Что такое фронтовое братство?

Да, фронтовое братство… По существу-то оно зарождалось после войны, когда встречаются после войны однополчане, вот это фронтовые братья. На фронте были боевые друзья.

Кто такие боевые друзья?

Это значит один должен выручать другого в бою, не прятаться за спину другого, совместными усилиями побеждать врага. Спасать друг друга. В наших войсках танк горит – мы бежим к танку, пока снаряды не начинают рваться, помогаем выскакивать из танка. Интересные случаи были. Командир самоходки был из Ивановской области, учитель, а трусоват. Он додумался так воевать: люк открыт, у него длинная палка, а сам за башней сидит и этой палкой механику командует. По голове стукнет – стой, толкнет в спину – вперед, в левое плечо – поворот налево, в правое плечо – поворот направо. Абрамов его фамилия была, учитель.

Какое отношение было к таким в полку?

Нехорошее, но не все знали конечно. Бой идет, так кто там будет особо смотреть; кто рядом был – те и видели. Мы к таким относились недоброжелательно.

Насколько часто у танкистов и самоходчиков были эти случаи трусости?

Немного. Был у нас Волков такой, он ни в одном бою не участвовал. То у него двигатель заглох, то коробка вышла из строя. И вот Волков напросился, видимо, офицером связи к командиру полка. Когда мы шли к господскому двору, я Сергею Быкову говорю: «Сергей, ты посмотри Волков-то как лейб-гвардеец»! А то был все замызганный, грязный, на кочегара похож, в боях не участвовал. Тут смотри, как герой на коне сидит.

Были у Вас такие понятия как «штабная, тыловая крыса»?

В принципе-то были. Один эпизод. Мы стояли возле г. Штолуппенен, название господского двора забыл.
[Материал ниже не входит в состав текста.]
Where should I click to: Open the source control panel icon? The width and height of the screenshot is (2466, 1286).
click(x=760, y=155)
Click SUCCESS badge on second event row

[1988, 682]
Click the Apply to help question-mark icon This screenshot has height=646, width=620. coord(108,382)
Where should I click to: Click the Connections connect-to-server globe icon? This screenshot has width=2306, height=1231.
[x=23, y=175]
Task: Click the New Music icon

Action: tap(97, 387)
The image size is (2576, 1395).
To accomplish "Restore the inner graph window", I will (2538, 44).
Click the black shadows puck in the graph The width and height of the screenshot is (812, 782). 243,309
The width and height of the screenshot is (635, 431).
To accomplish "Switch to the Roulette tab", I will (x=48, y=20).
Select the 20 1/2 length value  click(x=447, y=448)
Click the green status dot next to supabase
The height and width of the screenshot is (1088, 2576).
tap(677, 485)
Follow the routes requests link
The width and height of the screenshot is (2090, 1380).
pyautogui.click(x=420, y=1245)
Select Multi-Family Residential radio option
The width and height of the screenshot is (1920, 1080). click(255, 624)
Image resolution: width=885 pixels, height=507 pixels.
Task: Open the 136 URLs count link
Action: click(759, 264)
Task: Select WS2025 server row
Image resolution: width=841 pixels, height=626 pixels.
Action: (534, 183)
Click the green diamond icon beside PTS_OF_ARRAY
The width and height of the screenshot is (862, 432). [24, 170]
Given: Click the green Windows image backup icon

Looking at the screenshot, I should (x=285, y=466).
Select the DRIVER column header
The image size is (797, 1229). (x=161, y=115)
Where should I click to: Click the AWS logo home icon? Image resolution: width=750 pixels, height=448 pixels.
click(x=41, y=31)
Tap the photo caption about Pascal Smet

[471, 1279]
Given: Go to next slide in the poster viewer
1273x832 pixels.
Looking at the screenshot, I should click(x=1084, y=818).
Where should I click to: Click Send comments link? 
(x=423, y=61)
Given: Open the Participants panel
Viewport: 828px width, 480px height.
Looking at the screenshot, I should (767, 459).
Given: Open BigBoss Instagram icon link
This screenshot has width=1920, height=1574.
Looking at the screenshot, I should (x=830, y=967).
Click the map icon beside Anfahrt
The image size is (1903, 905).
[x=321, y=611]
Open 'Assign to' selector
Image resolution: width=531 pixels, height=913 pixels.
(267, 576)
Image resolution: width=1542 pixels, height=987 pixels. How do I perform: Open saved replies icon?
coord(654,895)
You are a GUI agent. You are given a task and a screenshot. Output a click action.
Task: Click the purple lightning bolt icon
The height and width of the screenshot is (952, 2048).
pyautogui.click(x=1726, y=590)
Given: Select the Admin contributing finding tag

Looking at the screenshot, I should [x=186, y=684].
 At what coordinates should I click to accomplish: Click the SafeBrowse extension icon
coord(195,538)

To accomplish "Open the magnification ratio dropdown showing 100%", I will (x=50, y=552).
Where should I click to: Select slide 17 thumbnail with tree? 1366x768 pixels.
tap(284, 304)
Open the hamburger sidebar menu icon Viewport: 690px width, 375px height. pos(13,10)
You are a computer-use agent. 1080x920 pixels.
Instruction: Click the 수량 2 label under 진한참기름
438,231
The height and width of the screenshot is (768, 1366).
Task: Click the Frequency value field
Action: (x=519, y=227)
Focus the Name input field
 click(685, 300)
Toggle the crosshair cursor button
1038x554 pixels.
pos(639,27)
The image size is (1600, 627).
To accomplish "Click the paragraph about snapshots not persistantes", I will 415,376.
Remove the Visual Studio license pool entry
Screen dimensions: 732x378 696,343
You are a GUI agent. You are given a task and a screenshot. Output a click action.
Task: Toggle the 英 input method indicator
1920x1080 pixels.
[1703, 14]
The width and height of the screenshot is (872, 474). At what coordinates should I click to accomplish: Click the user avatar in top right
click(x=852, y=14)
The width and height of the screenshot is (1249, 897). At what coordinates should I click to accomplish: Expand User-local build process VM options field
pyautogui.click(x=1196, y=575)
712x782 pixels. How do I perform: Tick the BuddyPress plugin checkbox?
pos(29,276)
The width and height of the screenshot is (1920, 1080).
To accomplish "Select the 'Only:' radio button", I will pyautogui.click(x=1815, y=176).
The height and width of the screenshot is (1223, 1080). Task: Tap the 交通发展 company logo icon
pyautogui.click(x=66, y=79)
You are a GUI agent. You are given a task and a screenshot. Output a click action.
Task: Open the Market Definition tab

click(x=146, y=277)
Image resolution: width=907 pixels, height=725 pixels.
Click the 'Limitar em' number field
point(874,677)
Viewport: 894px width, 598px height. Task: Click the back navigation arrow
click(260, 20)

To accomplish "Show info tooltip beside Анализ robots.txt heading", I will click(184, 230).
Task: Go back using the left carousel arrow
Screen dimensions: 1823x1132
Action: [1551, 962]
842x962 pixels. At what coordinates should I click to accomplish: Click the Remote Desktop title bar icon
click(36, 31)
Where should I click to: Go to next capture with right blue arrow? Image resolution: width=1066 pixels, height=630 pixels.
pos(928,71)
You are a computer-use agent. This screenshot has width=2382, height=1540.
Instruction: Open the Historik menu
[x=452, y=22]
Остановились, самоходки были в окопах и Новый год встречали 45-й. Это была лучшая встреча Нового года – всю ночь ракеты разноцветные с нашей стороны, с немецкой стороны, ни одного выстрела за всю ночь. Командир полка Хачев Константин Васильевич любил выпить, накрутил интендантов. Они такой ужин сготовили – достали спирт, достали огурцов соленых, капусты квашеной, картошку с мясом пожарили – накрыли хорошо! Подвыпили хорошо, а к нам в полк на должность начальника разведки прибыл капитан Сахаров. Он ходит и придирается, почему воротник не застегнут, почему строевым шагом его не приветствуют. На фронте – какой тебе хрен строевой шаг! Это все мы и запомнили.

Когда крепко подвыпили, то решили: «Сбросим Сахарова с третьего этажа»! Офицеры его затащили, только хотели сбросить, начальник штаба прибежал, не дал. Но! Никого никуда не вызывали, никого не допрашивали, хотя могли и дело приписать. И он не стал придираться-то после.

Второй такой же из 3-го учебного танкового полка – Иван Пилуй. Всю войну в учебном полку, а смотрит на березу кривую и говорит: «Все, она к строевой службе негодная». Такое понятие у человека было. Он был дежурным по полку. Только мы Кибертай прошли, литовскую границу, полк остановился в лесу. Он делал обход вместе с двумя автоматчиками вроде охраны. Смотрят: идет легковой автомобиль по лесу, а там уже темно. Сидит кто-то в фуражке – значит генерал. Пилуй автоматчиков оставил, пошел докладывать. Тот машину остановил, он отдает рапорт: «Товарищ генерал, такой-то полк занимает оборону на таком-то рубеже. Личный состав, кроме бодрствующей смены у боевого оружия, отдыхает». Тот слушал-слушал, ка-а-а-к мундштуком ему врезал по башке, он упал и до рассвета лежал без сознания. Эти парни-автоматчики доложили конечно, а тот немецкий генерал развернулся и уехал. Протекторы-то от колес посмотрели – он немцу рапорт отдавал.